# [Task data]
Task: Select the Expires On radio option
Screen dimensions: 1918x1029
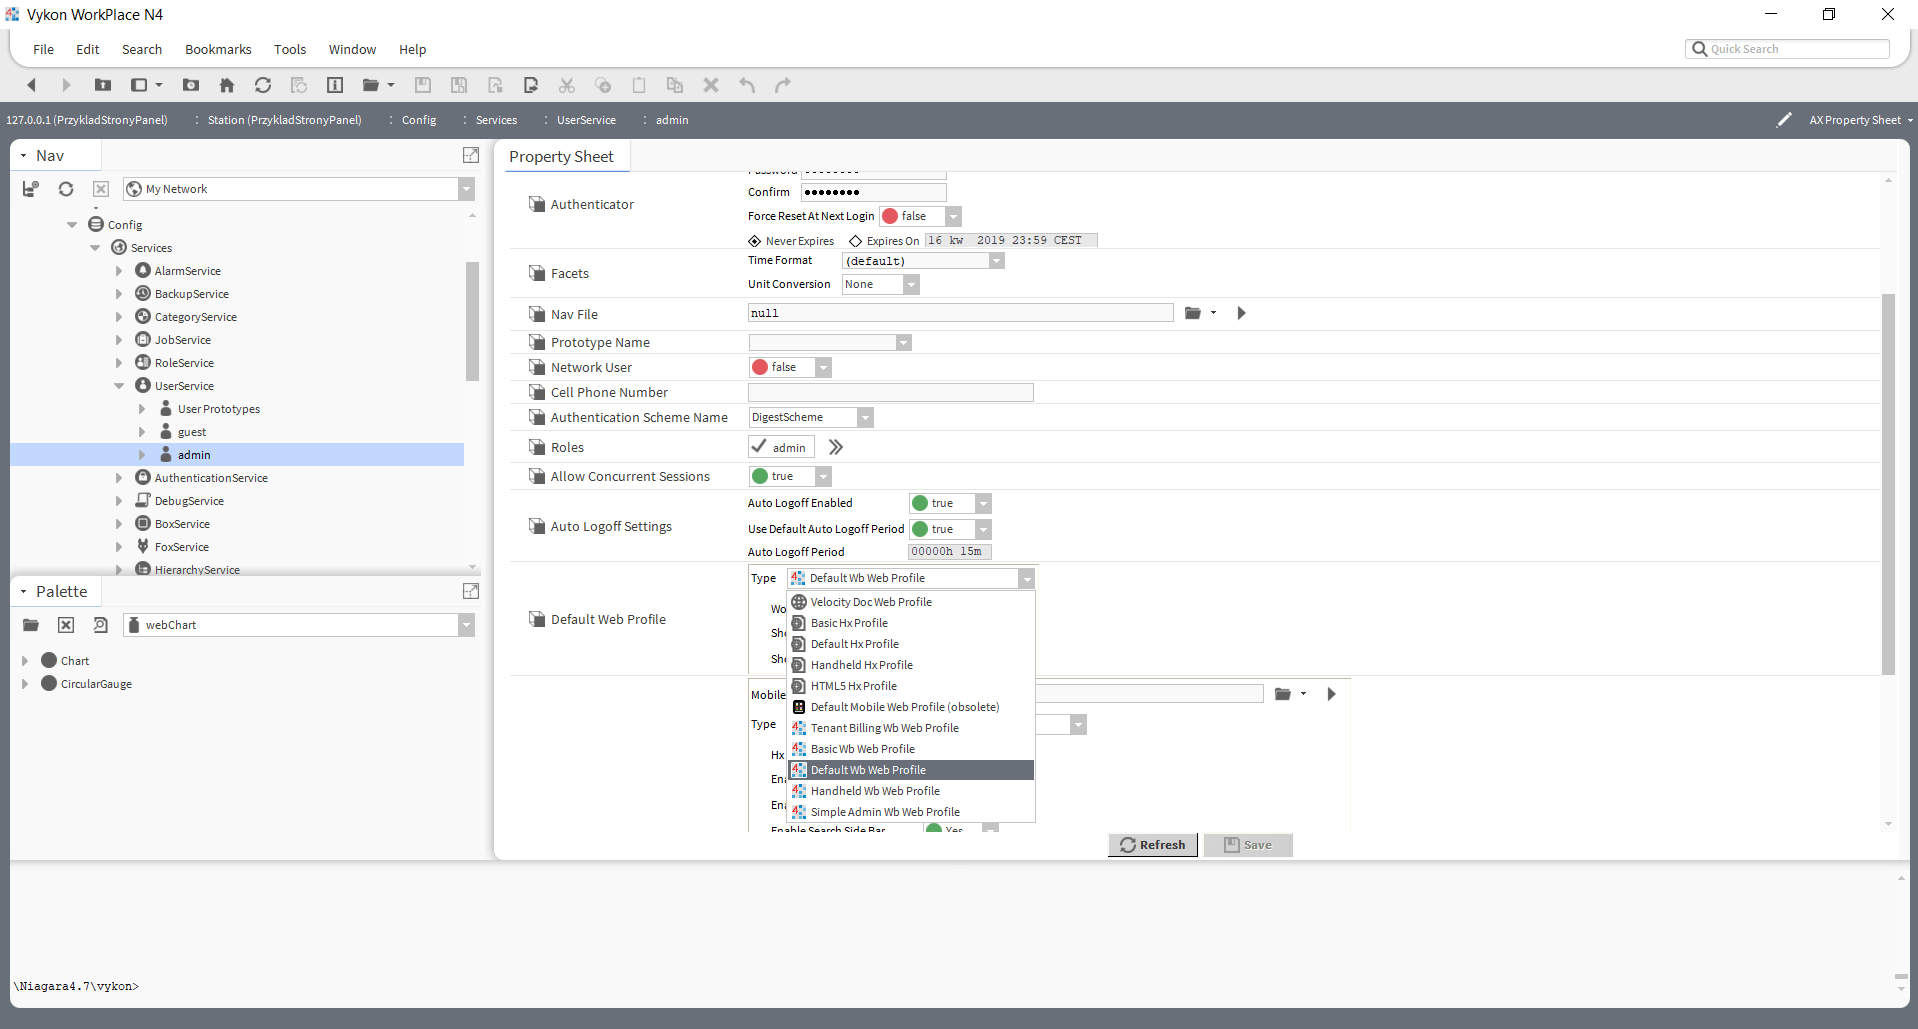Action: pyautogui.click(x=855, y=241)
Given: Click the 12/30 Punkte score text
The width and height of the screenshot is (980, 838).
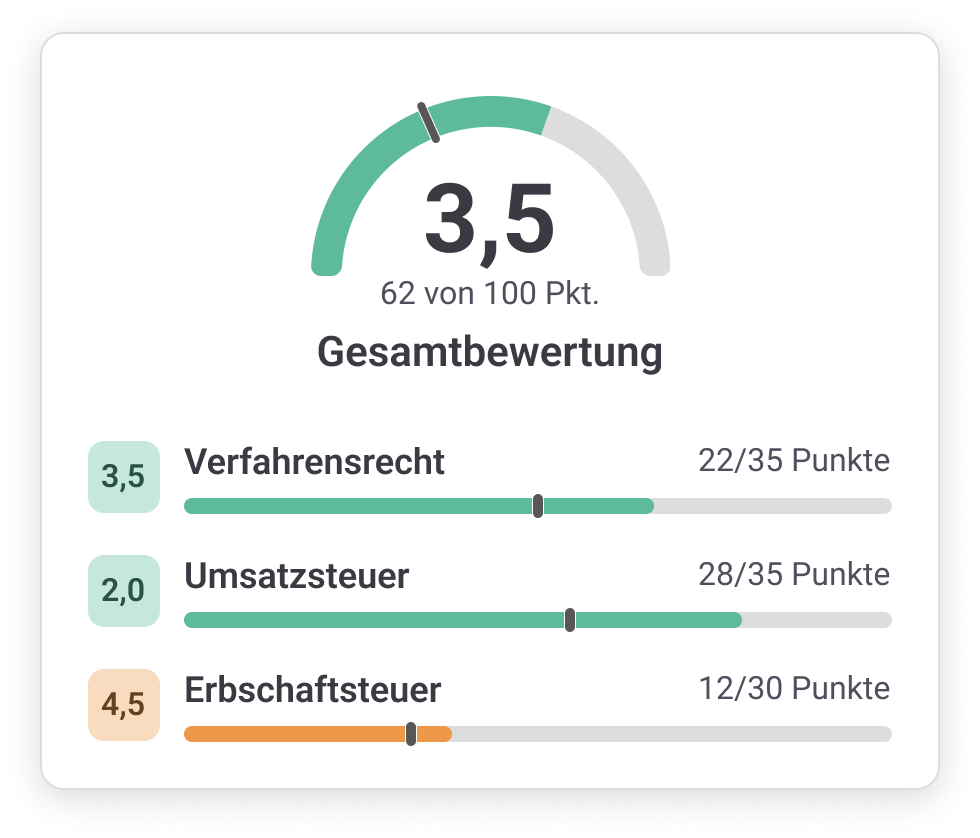Looking at the screenshot, I should [x=794, y=689].
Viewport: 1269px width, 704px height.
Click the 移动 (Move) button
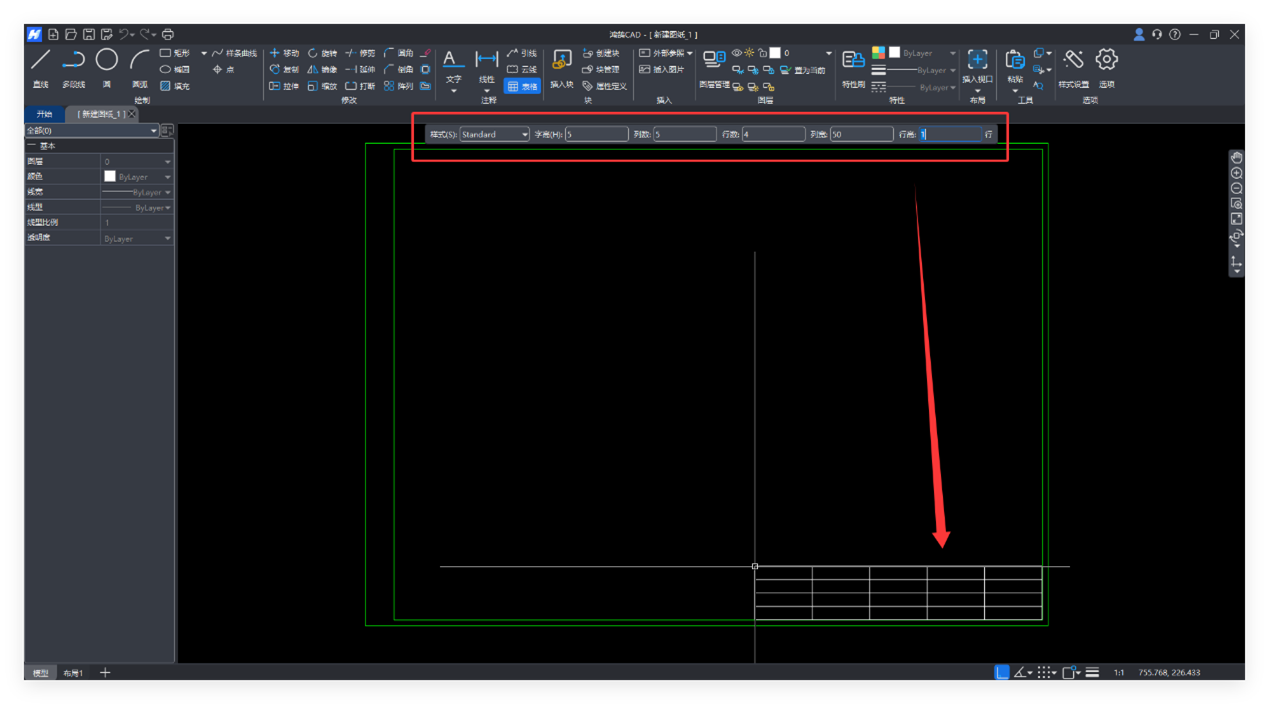[284, 53]
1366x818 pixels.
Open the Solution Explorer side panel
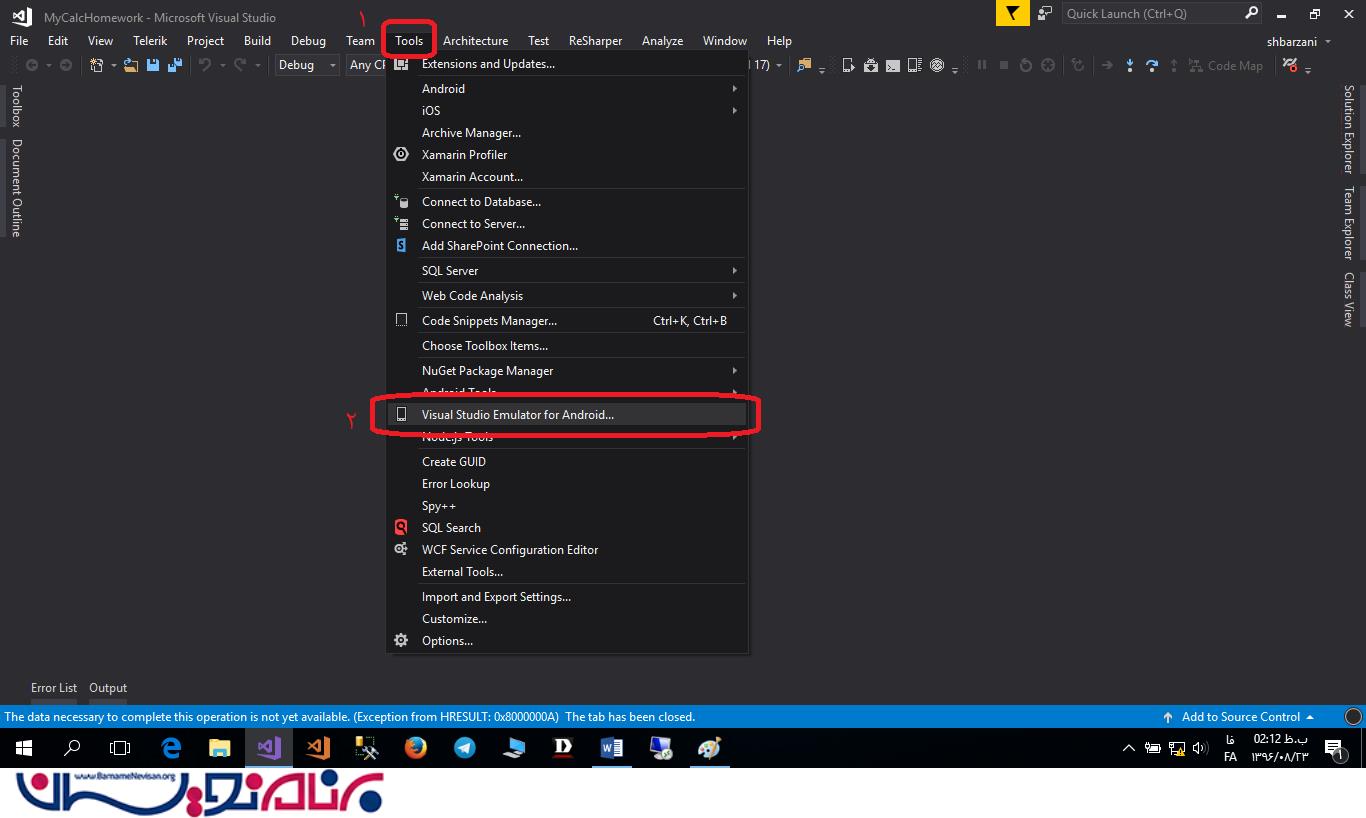point(1348,129)
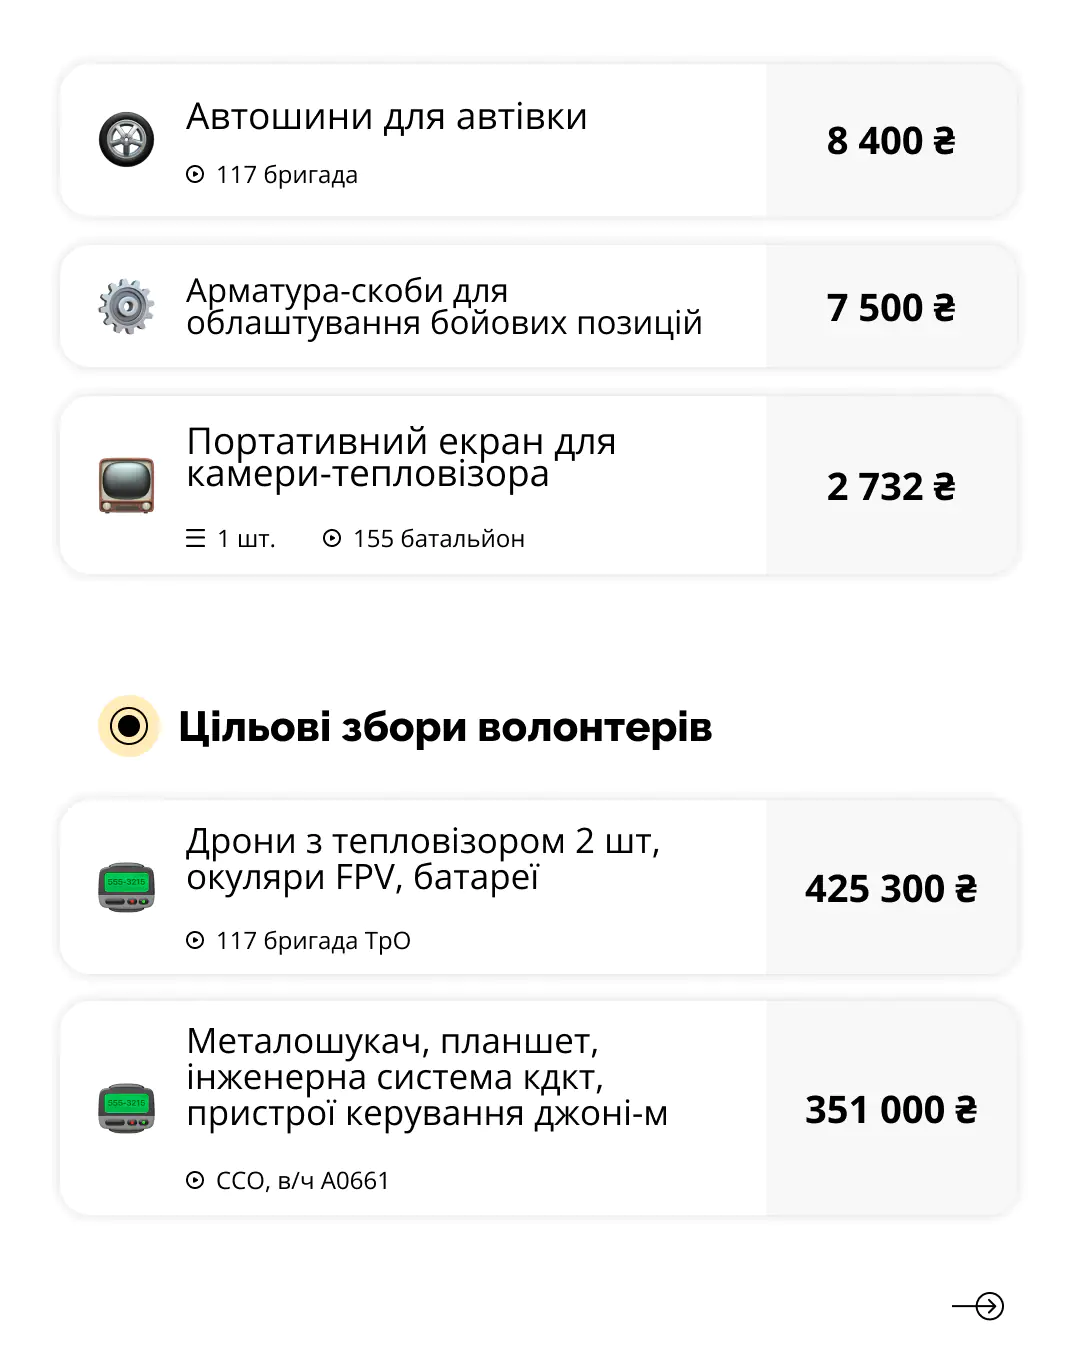Click the car tire icon

click(x=126, y=139)
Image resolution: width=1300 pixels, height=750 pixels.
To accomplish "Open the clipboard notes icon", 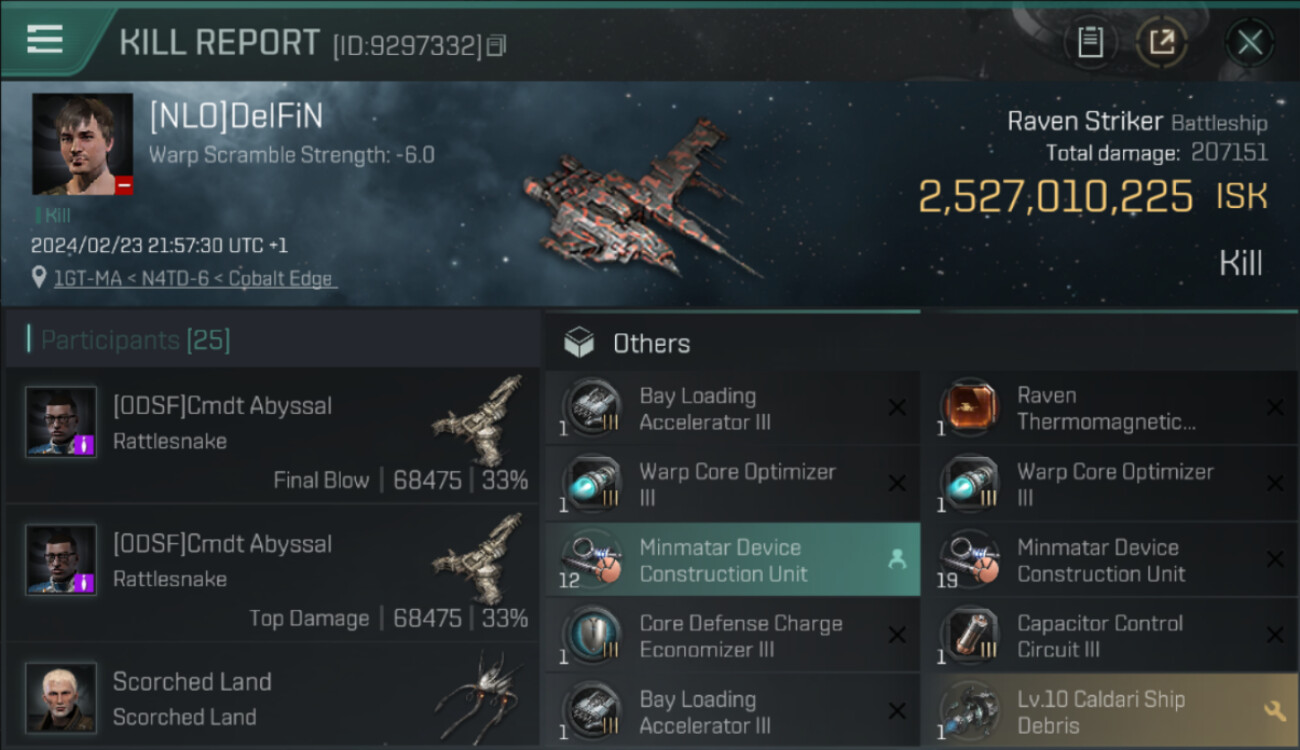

# [Exercise requirements]
All that should be returned is the run of lines from the start of the entries above to the line bearing "1366x818 pixels.", each exact, with pictures omitted.

# [Expected output]
Task: Select the Expires On radio option
Screen dimensions: 1918x1029
Action: pyautogui.click(x=855, y=241)
Given: Click the 12/30 Punkte score text
The width and height of the screenshot is (980, 838).
Looking at the screenshot, I should [x=794, y=689].
Viewport: 1269px width, 704px height.
Click the 移动 (Move) button
[284, 53]
1366x818 pixels.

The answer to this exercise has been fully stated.